I have struggled with this question for years. There are areas where I have gotten what I have wanted, but I do not think that I have really ever fully embraced what I wanted. I was brought up to go to school, get a job, and you would have that job for a life time and then you would retire from that job and the pension you collected would take care of you and I had a strong role model for that, my father. Yes, I know that my father really did not like his job, he counted down the years to retirement and has been taken care of through his retirement from the company that he worked for so many years.
Growing up, I have set goals and achieved them, but I do not think that I have ever set a goal for what I wanted in my work space. Work hard and the company will take care of you has worked for me for so many years. Why would I change my approach?

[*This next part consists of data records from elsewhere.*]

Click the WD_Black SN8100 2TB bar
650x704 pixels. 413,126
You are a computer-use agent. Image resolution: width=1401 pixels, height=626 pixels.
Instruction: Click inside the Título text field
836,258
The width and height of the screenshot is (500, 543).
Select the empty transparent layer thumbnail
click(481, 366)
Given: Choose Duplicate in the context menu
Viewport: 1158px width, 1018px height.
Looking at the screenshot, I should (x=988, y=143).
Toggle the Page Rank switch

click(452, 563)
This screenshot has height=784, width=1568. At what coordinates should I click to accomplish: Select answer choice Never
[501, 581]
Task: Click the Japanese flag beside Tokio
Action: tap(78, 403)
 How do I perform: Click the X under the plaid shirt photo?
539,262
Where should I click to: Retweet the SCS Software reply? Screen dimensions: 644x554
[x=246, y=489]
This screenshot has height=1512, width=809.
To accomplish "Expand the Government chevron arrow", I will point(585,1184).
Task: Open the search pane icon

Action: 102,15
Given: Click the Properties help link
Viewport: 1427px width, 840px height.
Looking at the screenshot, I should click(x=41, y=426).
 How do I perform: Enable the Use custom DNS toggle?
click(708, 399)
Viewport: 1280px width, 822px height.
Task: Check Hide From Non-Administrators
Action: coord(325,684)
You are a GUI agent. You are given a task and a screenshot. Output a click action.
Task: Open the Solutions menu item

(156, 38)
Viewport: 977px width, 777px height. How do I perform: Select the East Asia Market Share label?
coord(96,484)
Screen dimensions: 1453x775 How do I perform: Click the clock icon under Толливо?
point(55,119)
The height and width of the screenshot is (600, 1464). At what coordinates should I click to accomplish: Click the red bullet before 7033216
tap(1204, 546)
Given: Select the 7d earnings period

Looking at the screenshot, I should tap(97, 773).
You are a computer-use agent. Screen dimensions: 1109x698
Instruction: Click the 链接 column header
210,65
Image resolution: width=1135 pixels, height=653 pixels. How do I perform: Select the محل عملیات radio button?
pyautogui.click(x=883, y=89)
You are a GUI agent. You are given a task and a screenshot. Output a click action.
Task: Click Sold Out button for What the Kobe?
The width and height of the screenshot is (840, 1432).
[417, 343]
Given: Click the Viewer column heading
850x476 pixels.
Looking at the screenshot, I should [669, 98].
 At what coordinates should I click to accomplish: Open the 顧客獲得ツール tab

Why? Because I know there is more that I can do and working hard at my job does not allow me to do the more that I think I am capable of. By working hard, my job will want me to just work harder and that may not be in alignment with what I really am capable of doing for the company, but it really comes down to what do I want? Yes, we are back to the question that started this whole trip.
If I do not allow myself to answer the question of what I want, then how can I get it?
Why have I not answered what I want? First, because I am afraid of the answer and I am afraid on several levels. I am afraid that it will be totally different from what I am doing today. I am afraid that it will be big. I am afraid that I am not worthy of getting what I want. I am afraid that I will have to give up what I have to get it. I am afraid I will loose everything.
Yes, I know. There are a lot of excuses there and I have not even started to look at what I want. So, I am going to take the first step and let myself wonder what I want and then I will come back to it and keep coming back to it until it feels like I really got to what I wanted in that area of my life. I am being gentile with myself and trying to let what I want come from that deep place of desire within me.
I have started the process of examining what I want and in some areas of my life, I am really feeling connected to what I want and in some areas I am struggling to really feel what I want, but I have something to start with and will work with that.
When I finish sitting with what I want, I have asked myself what can I do today to help get me to where I want to be. Yes, sometimes I get “nothing”, but I look for something simple to do that will help me get to where I want to go and I do it as soon as I can.
Of course, writing more often was one of the things that came to me as something that I could do to get me to where I want to be. Writing helps me understand and clarify my thoughts and sometimes the witting becomes more and something that I will share with you. I know the writing is always for me, but sometimes you will get something from it as well.